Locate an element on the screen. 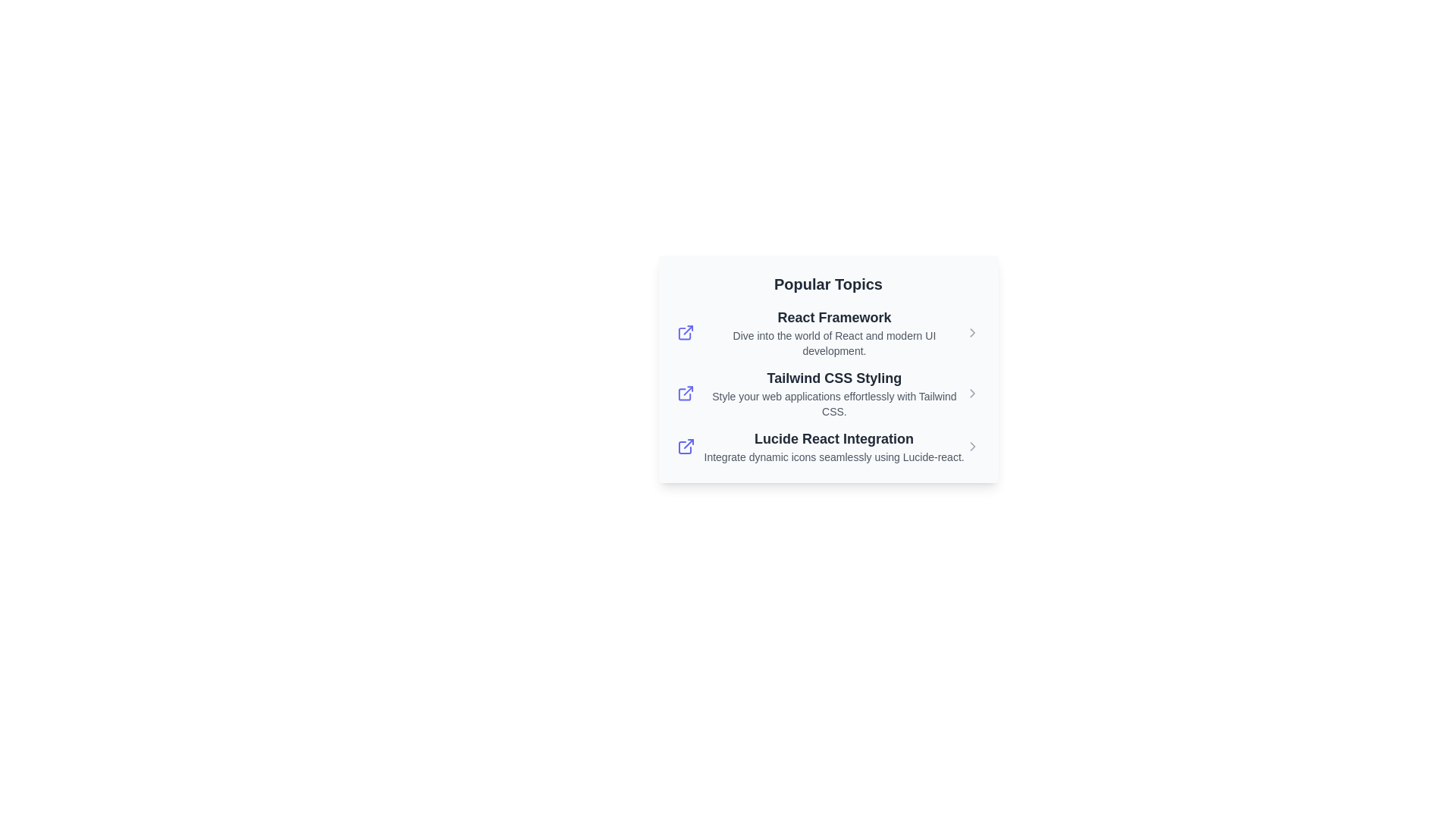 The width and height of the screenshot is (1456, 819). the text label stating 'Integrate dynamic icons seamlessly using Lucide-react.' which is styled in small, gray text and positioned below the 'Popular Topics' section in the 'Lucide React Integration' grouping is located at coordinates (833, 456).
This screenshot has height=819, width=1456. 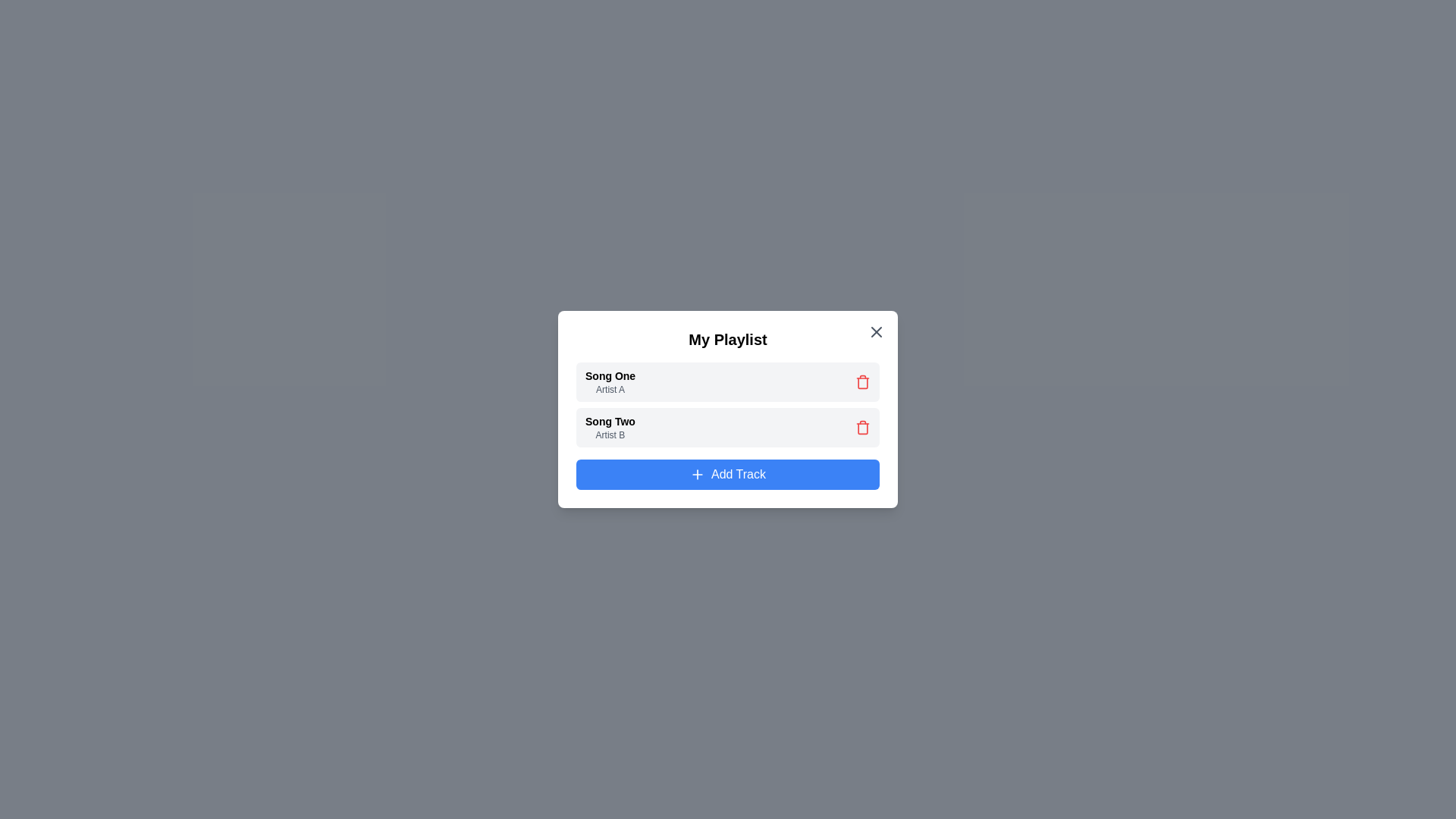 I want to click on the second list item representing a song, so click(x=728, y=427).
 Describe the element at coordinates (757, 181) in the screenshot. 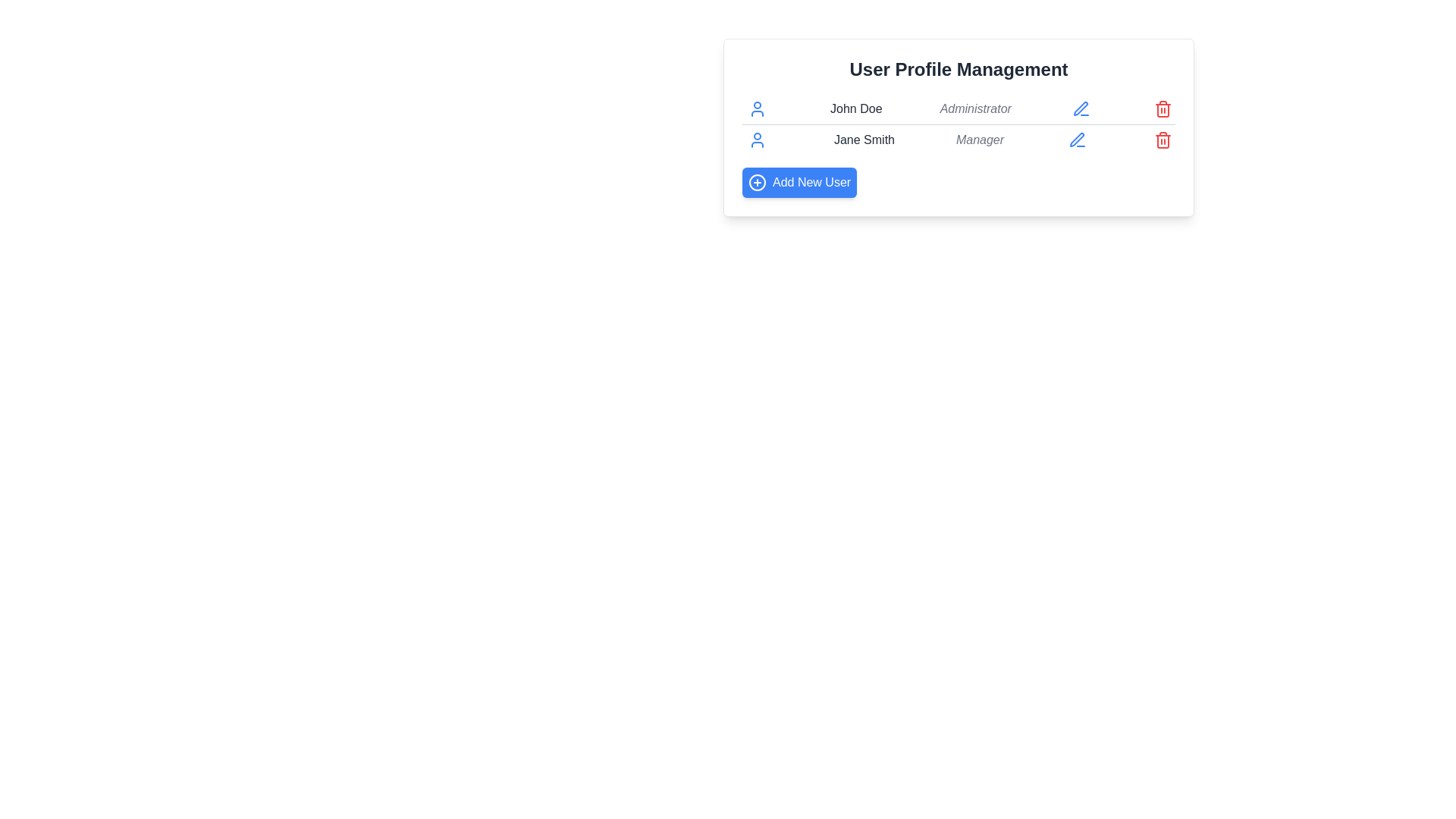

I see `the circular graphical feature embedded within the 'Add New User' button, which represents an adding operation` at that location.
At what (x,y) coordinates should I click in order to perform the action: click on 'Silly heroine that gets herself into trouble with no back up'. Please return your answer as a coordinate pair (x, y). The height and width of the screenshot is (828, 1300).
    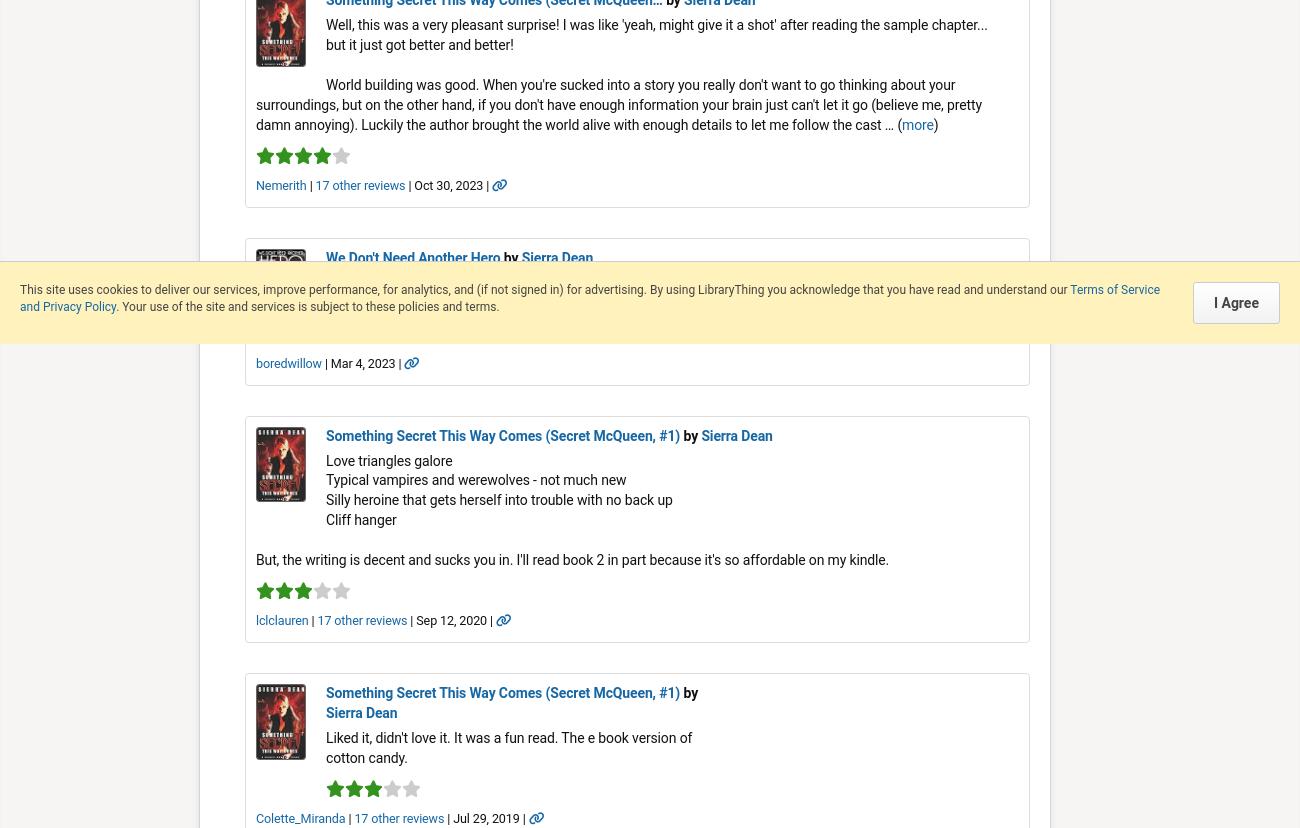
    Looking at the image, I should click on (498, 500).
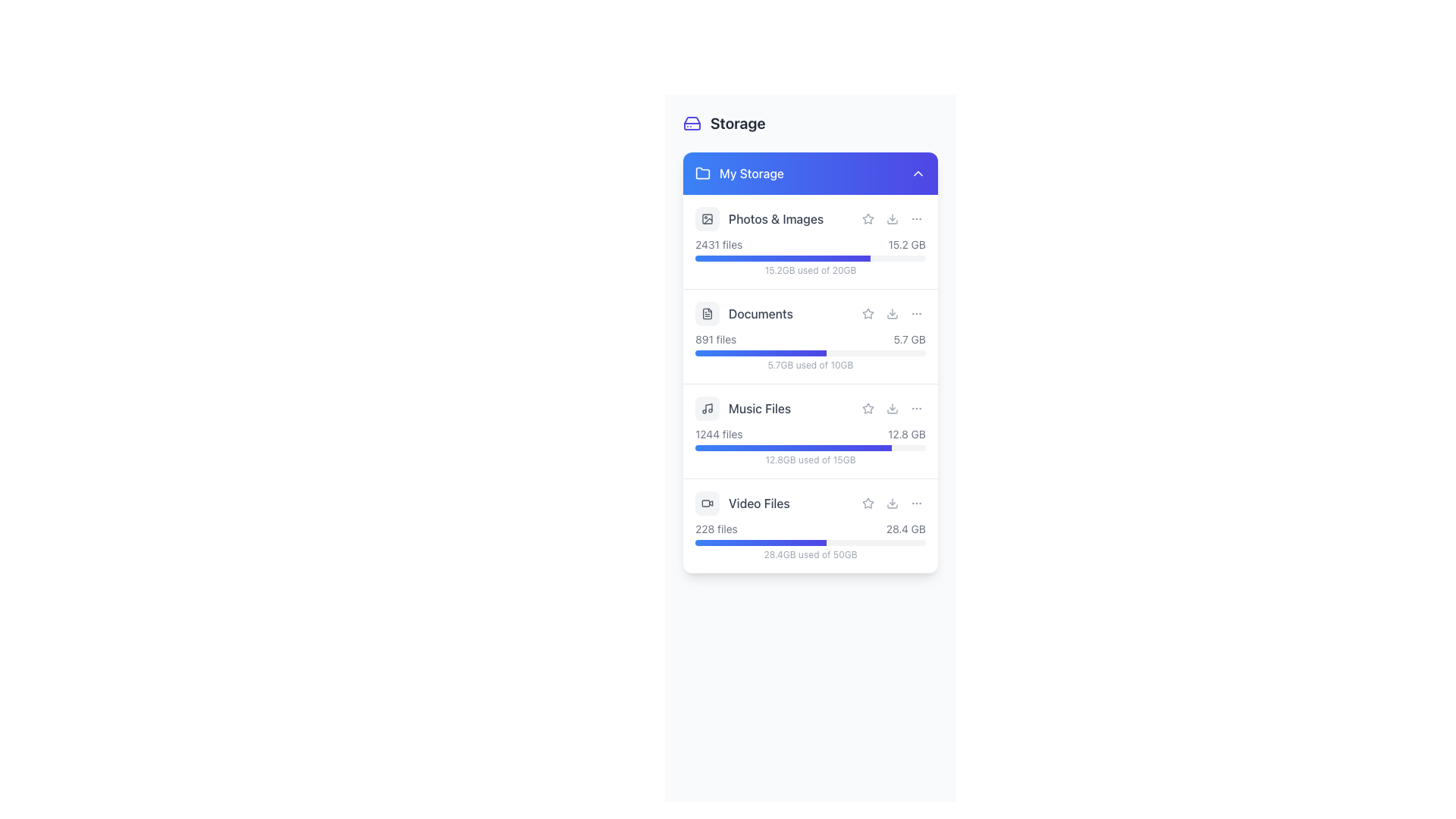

TASK TO COMPLETE: Starting at the line that contains "Describe the element" and continuing through the end of the records, reproduce those lines with every "screenshot" swapped for "screen capture" and everything else unchanged. Omit the pictures.

RESULT OF THE TASK:
 Describe the element at coordinates (757, 181) in the screen capture. 

I see `the circular graphical feature embedded within the 'Add New User' button, which represents an adding operation` at that location.
At what (x,y) coordinates should I click in order to perform the action: click on 'Silly heroine that gets herself into trouble with no back up'. Please return your answer as a coordinate pair (x, y). The height and width of the screen capture is (828, 1300).
    Looking at the image, I should click on (498, 500).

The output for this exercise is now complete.